Tensions between villagers and authorities in the Vietnamese capital Hanoi came to a boil over the weekend as residents continued to hold 20 people hostage, including about a dozen police. According to reports, local officials and journalists have also been detained by residents of My Duc's rural Dong Tam commune.
International Day of Campesino Struggle
"Some citizens ... have committed acts of obstruction and illegally held Hanoi police officers," the Vietnam News Agency said, quoting a police announcement.
The events began Saturday after police confronted villagers who claimed that their farmland was illegally seized and sold to military-owned telecom operator Viettel. Police arrested nine villagers and in the battles that followed the arrests, villagers captured the police officers and barricaded all roads to the village.
"Local residents said they have no intention of releasing the hostages unless the central government intervenes," said La Viet Dung who visited the site Sunday morning.
"People have closed off their villages. No one can come in or out. The police are surrounding the area, preventing media access. The situation is tense," Dung told AFP.

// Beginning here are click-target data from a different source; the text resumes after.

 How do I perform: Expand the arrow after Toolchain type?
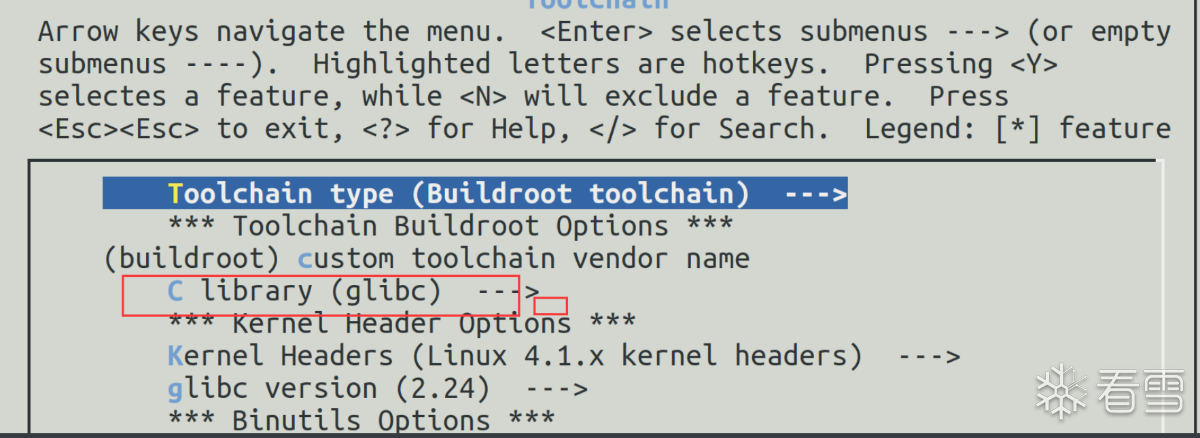point(815,193)
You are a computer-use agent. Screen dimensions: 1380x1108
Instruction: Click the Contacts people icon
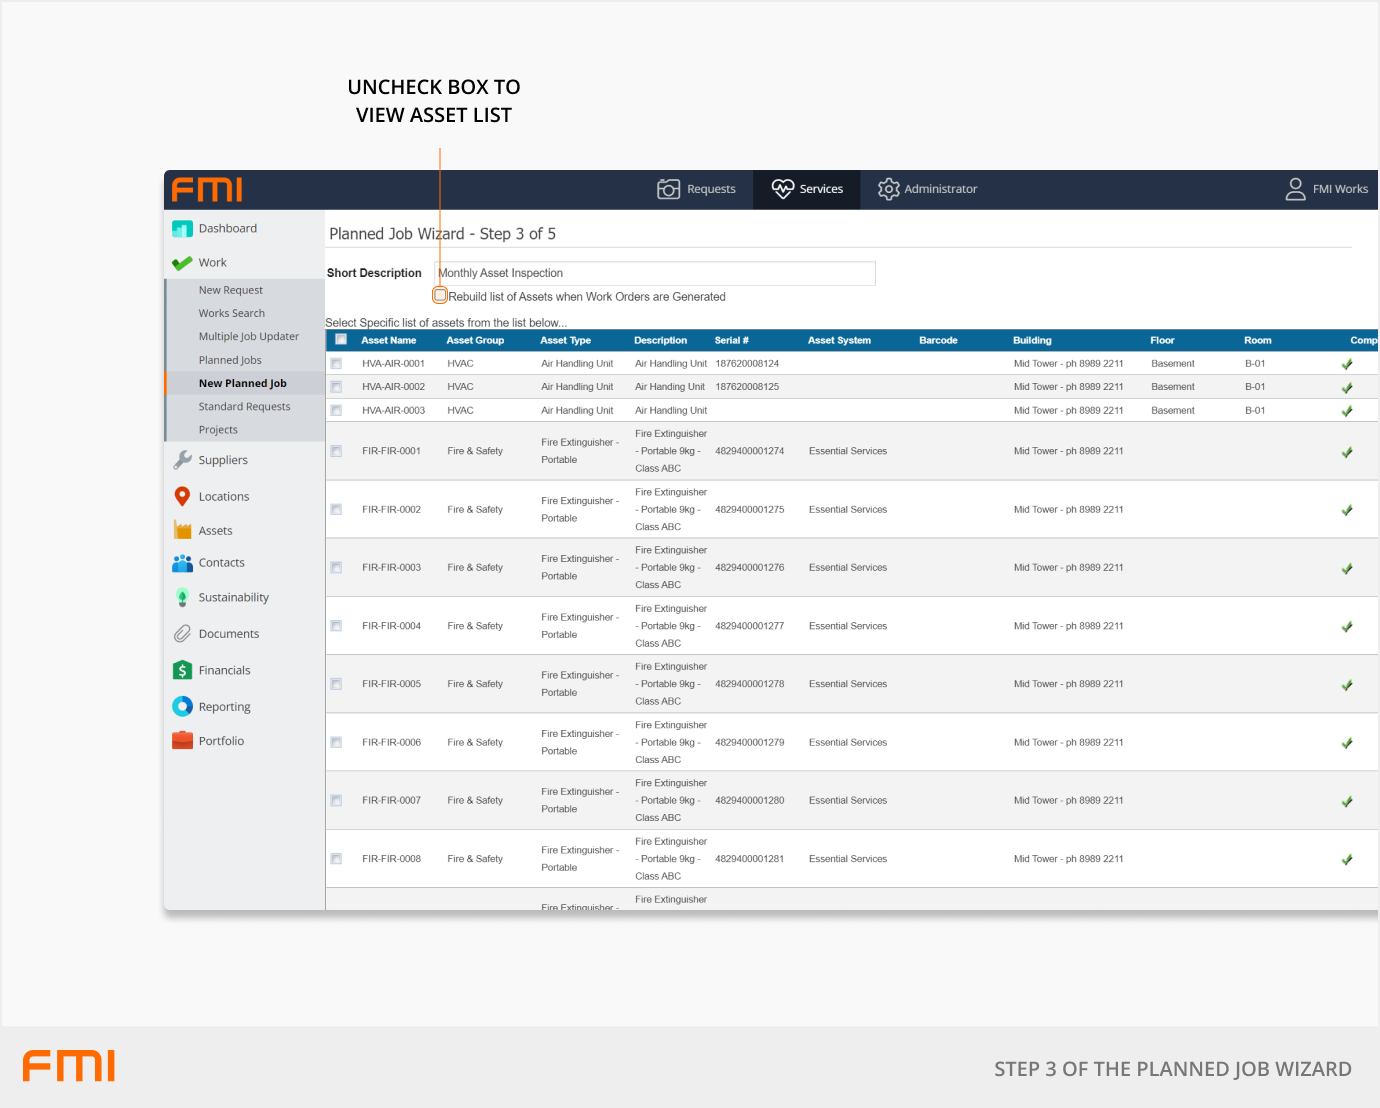pos(182,563)
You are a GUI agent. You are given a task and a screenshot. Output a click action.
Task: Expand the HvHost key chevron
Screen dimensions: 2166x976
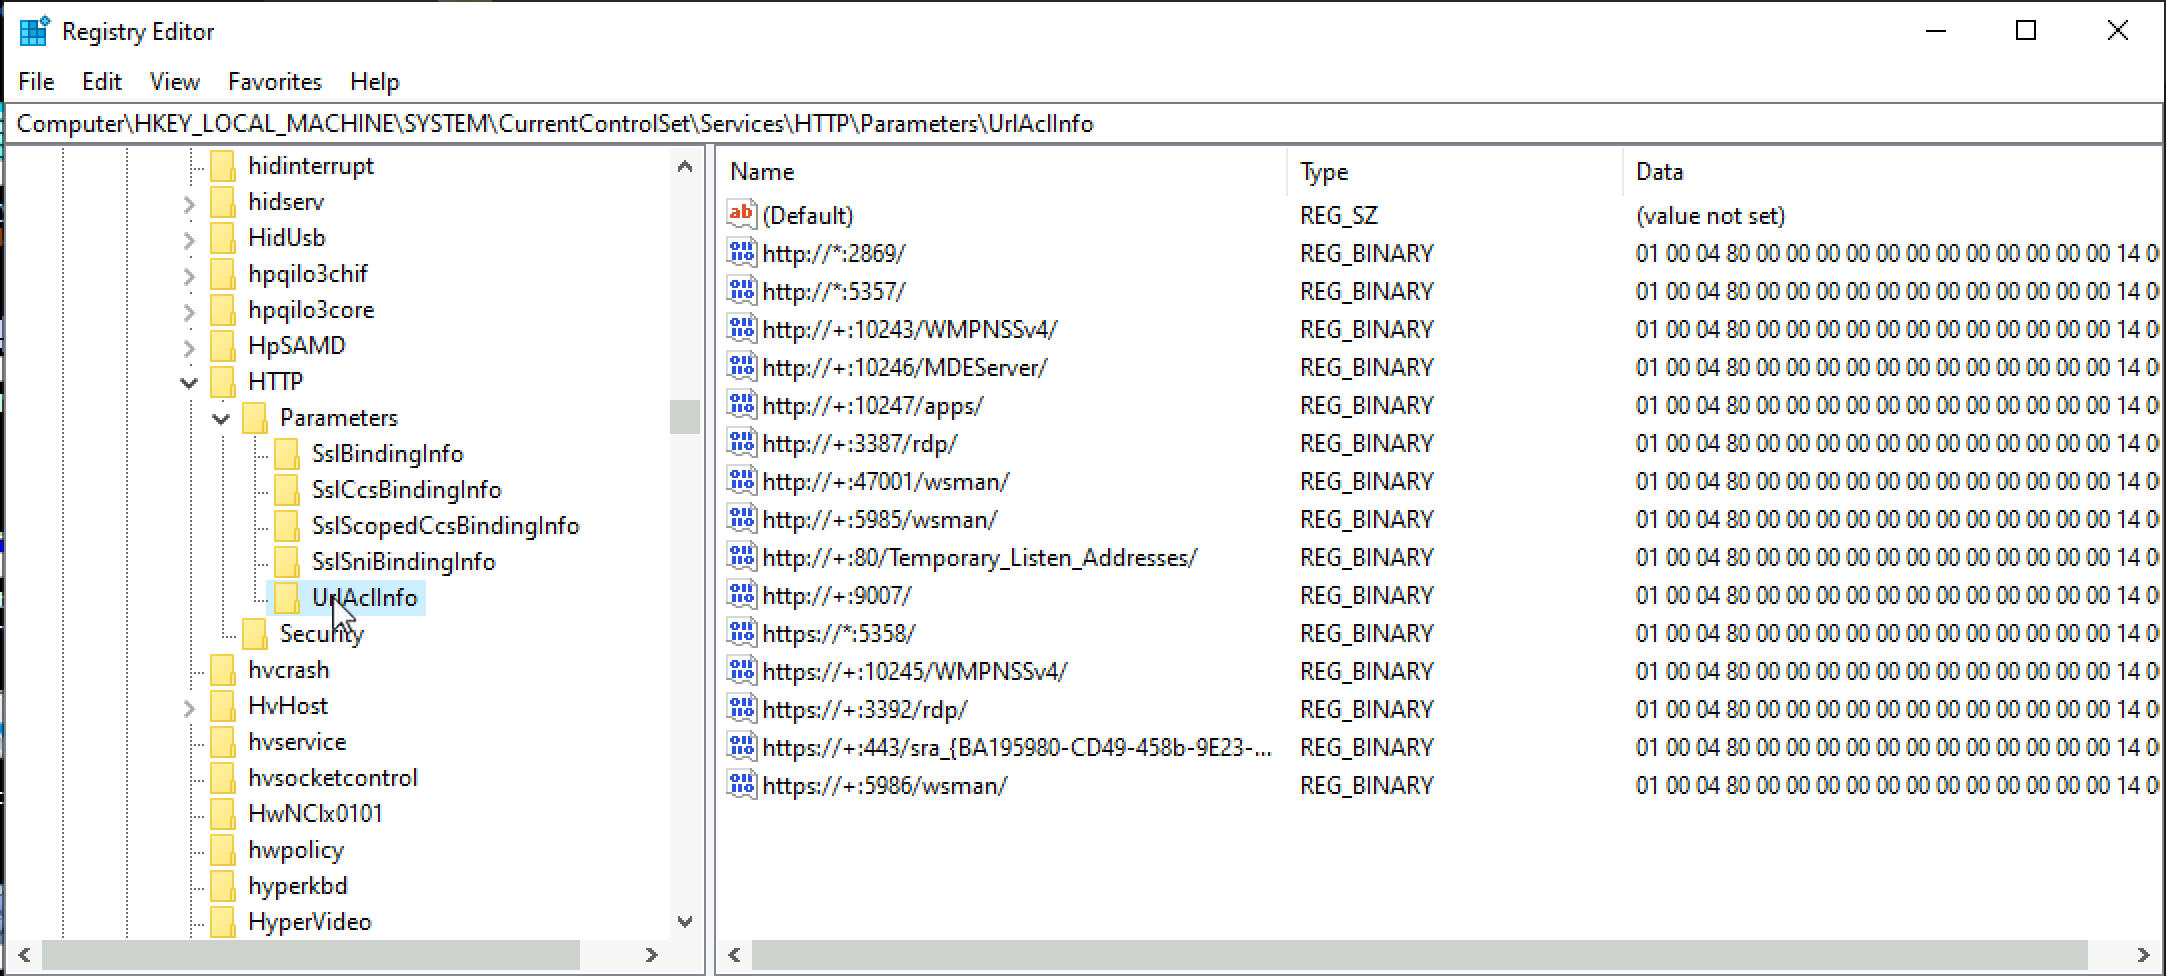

The Southeast Asian country survived numerous devastating wars of invasion by the Japanese, French, U.S. and China in the course of the 20th century while also facing conflicts with neighboring countries. However, the country has enjoyed relative success, led by the Communist Party of Vietnam, in recovering and developing its economic base while alleviating poverty following its victories over successive imperialist onslaughts.
In 1986, the national party congress adopted the policy of Doi Moi, or "Renovation," abolishing centralized management and codifying the adoption of market reforms. Peasants, urban labor and informal sector workers have complained about a lowered standard in protections as the country continues to experience surging inflows of foreign capital and the privatization of formerly state-owned enterprises.
Land disputes have increased as the government of Vietnam pursues its development goals, often turning over large swathes of state-owned agricultural land to commercial interests and national firms. However, the violent nature of the My Duc incident is rare.
In 2012, a Vietnamese fish farmer used homemade weapons to resist a forced eviction and injured seven policemen. The farmer was jailed for five years, but his case became a symbol of growing popular anger over land rights. In 2013, a gunman killed a provincial official before committing suicide in an apparent dispute over land in northern Vietnam.